1~3月期の売上高は5%減の2023億円だった。内視鏡事業の売上高は4%減の1106億円、治療機器事業も4%減の525億円だった。病院での新型コロナ感染拡大を防ぐため、各国で不急の手術延期が推奨されている。コロナ対応を優先する病院側は医療機器の更新や商談などを見送っている。オリンパスはコロナの影響が売上高で130億円、営業利益で80億円の押し下げ要因になったと見積もる。

その他に米国で米食品医薬品局(FDA)が十二指腸内視鏡について推奨する仕様を公開したことを受けて、旧モデルの置き換えや買い戻しにかかる費用を計上。営業利益は35%減の49億円となった。

20年3月期の通期業績は中国を中心に内視鏡、治療機器の両事業が堅調に伸びた。前の期に計上した裁判の和解費用もなくなり、純利益は6.3倍の516億円だった。

21年3月期の業績見通しは未定とし、6月24日に改めて公表するとした。4月以降も欧米などを中心に手術延期の影響が出ており、同月の売上高は内視鏡事業が前年同月から10%減、治療機器事業が同30%減だった。

武田睦史最高財務責任者(CFO)は今後の影響について「5月は4月より厳しい状況。9月末に向けて徐々に収束する」と見通す。地域別には「中国で少し回復のようなサインがみられる」という。

正常化への道筋が不透明な中で、オリンパスは財務基盤の強化に動いている。5月までに800億円のコマーシャルペーパー(CP)を追加発行した。

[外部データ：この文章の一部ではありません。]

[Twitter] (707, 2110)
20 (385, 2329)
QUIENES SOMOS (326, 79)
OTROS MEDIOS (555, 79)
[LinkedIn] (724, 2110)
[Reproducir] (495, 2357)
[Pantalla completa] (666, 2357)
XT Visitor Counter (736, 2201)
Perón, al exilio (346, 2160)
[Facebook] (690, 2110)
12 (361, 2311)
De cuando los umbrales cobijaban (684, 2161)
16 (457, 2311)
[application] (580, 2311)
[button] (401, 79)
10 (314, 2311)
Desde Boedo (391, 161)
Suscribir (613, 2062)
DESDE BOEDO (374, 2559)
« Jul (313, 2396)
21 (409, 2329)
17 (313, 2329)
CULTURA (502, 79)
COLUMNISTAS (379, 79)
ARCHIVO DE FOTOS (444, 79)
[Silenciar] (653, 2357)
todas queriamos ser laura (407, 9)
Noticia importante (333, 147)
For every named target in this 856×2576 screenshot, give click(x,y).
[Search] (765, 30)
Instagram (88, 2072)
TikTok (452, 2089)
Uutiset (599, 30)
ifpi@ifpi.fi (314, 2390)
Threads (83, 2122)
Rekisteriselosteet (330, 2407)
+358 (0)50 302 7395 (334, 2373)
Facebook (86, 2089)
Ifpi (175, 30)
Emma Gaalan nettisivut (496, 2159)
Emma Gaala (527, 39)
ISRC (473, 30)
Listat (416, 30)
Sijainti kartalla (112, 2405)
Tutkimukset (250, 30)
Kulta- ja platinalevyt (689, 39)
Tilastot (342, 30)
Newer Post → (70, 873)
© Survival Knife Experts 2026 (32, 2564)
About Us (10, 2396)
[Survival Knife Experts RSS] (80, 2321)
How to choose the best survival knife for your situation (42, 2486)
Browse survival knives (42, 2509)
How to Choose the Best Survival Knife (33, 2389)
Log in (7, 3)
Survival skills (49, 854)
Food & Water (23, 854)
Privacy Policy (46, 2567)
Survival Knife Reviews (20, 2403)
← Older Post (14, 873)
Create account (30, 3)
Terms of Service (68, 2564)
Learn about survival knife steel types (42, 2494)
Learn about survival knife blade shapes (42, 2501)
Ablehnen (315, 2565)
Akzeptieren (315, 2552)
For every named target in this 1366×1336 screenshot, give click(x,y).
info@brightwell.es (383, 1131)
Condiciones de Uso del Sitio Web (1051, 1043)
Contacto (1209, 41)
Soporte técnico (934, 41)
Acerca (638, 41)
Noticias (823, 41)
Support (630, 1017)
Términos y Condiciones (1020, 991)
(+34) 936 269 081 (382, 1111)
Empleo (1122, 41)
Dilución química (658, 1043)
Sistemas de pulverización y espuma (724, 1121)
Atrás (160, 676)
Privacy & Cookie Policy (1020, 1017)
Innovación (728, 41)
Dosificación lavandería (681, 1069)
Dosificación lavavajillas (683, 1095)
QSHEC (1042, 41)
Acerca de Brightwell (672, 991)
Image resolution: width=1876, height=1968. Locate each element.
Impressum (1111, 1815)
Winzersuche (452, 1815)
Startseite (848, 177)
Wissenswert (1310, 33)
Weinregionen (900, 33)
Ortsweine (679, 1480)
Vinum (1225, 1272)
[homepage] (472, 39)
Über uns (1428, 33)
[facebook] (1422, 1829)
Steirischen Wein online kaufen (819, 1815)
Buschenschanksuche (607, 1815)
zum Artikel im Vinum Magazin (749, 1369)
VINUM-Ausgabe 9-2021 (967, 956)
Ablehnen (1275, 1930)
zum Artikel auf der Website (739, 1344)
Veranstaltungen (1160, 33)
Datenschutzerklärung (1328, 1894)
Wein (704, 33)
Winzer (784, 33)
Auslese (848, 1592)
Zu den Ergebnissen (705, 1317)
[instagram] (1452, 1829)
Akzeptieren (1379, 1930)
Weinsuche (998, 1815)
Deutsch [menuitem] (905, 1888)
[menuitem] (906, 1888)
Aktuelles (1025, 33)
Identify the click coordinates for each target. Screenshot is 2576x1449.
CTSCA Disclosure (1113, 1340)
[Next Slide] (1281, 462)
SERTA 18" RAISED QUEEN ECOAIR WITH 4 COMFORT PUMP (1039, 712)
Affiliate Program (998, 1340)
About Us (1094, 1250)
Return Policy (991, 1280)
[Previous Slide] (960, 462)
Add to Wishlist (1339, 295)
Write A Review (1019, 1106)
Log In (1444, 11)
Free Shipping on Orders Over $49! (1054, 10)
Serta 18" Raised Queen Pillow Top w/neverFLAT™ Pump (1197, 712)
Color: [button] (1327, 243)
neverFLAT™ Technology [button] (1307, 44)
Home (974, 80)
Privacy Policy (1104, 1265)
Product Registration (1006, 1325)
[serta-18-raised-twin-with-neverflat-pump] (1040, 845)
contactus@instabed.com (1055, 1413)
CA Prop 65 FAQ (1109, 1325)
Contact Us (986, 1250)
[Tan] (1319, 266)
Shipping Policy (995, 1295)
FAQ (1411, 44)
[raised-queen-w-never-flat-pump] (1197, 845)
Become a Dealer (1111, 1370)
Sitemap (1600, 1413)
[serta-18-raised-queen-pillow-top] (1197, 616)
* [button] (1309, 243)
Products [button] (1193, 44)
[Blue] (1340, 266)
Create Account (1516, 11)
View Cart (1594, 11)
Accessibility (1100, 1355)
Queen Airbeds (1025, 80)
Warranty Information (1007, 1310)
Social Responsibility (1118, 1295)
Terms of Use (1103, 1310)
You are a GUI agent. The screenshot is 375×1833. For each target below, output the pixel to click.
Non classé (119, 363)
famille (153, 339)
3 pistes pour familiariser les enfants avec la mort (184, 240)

また、4月からは円、ドル、ユーロなどの資金を一括して管理。グループ内の資金を効率的に運用する。

他の医療機メーカーでも手術延期の影響は出ている。カテーテル(医療用細管)が主力のテルモでは、4月の売上高が前年同月比約1割減。カテーテルを取り扱う心臓血管部門は約3割減となっった。佐藤慎次郎社長は「下期に回復基調になると見込むが、正常化が6カ月遅れる回復遅延シナリオも念頭に置く」と話す。

テルモは3月までに400億円の資金調達を済ませた。また600億円の融資枠を追加で設定するなど手元資金を厚くしている。